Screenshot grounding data

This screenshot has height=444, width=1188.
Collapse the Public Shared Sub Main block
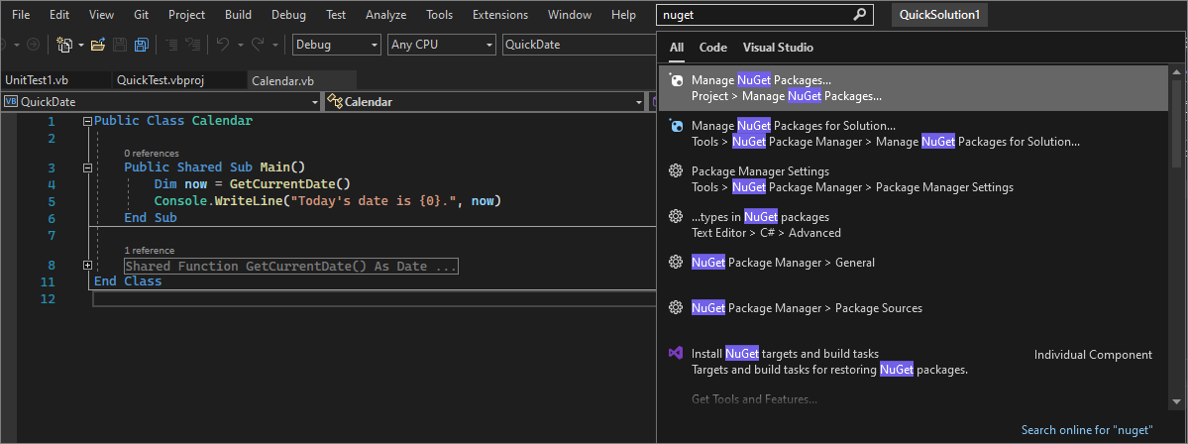[88, 167]
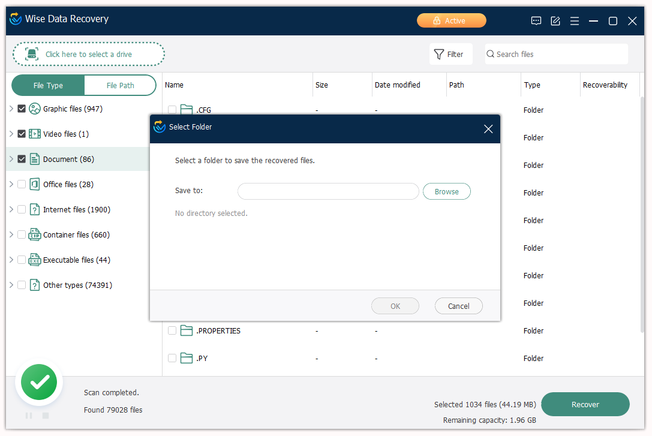Click Browse to choose a save folder
The width and height of the screenshot is (652, 436).
click(446, 192)
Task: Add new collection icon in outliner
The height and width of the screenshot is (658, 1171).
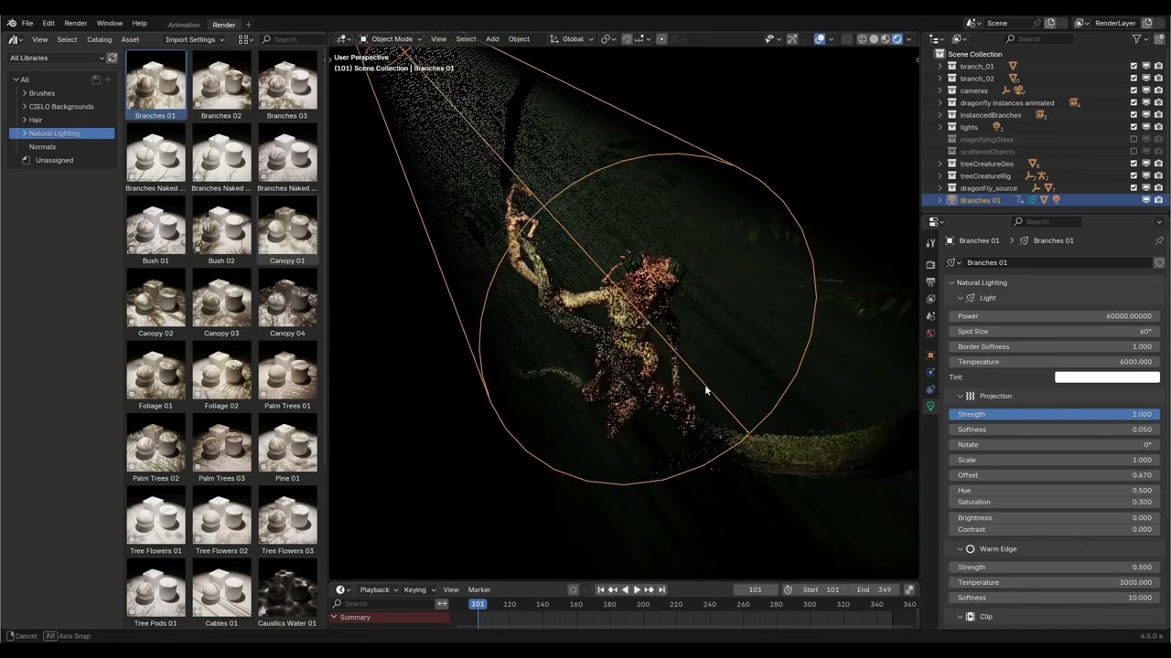Action: click(1159, 39)
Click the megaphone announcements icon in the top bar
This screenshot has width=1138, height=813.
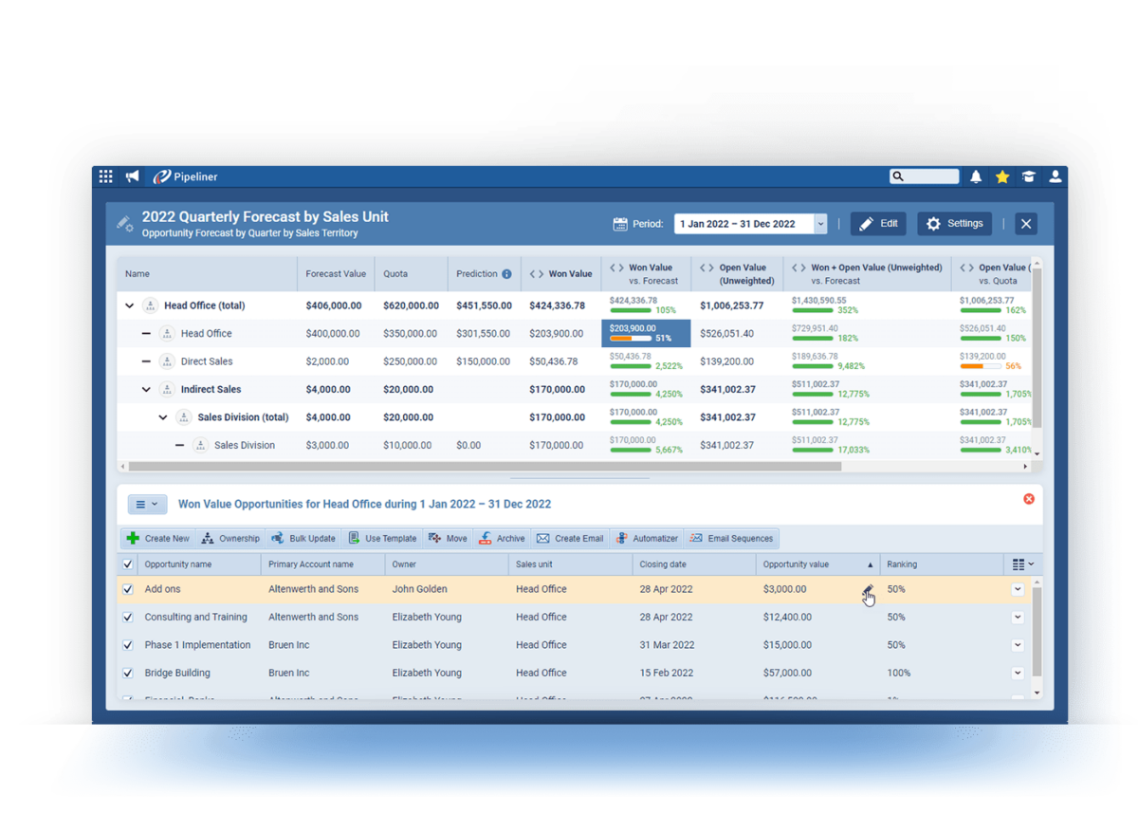click(x=132, y=176)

Instructions to follow> The response must match the data line for line, from its first line through the line with "Task: Add new collection icon in outliner", inclusive, and must leave out the pictures.

Problem solution>
This screenshot has height=444, width=1188.
Collapse the Public Shared Sub Main block
[88, 167]
Click Browse to choose a save folder
The width and height of the screenshot is (652, 436).
click(446, 192)
Task: Add new collection icon in outliner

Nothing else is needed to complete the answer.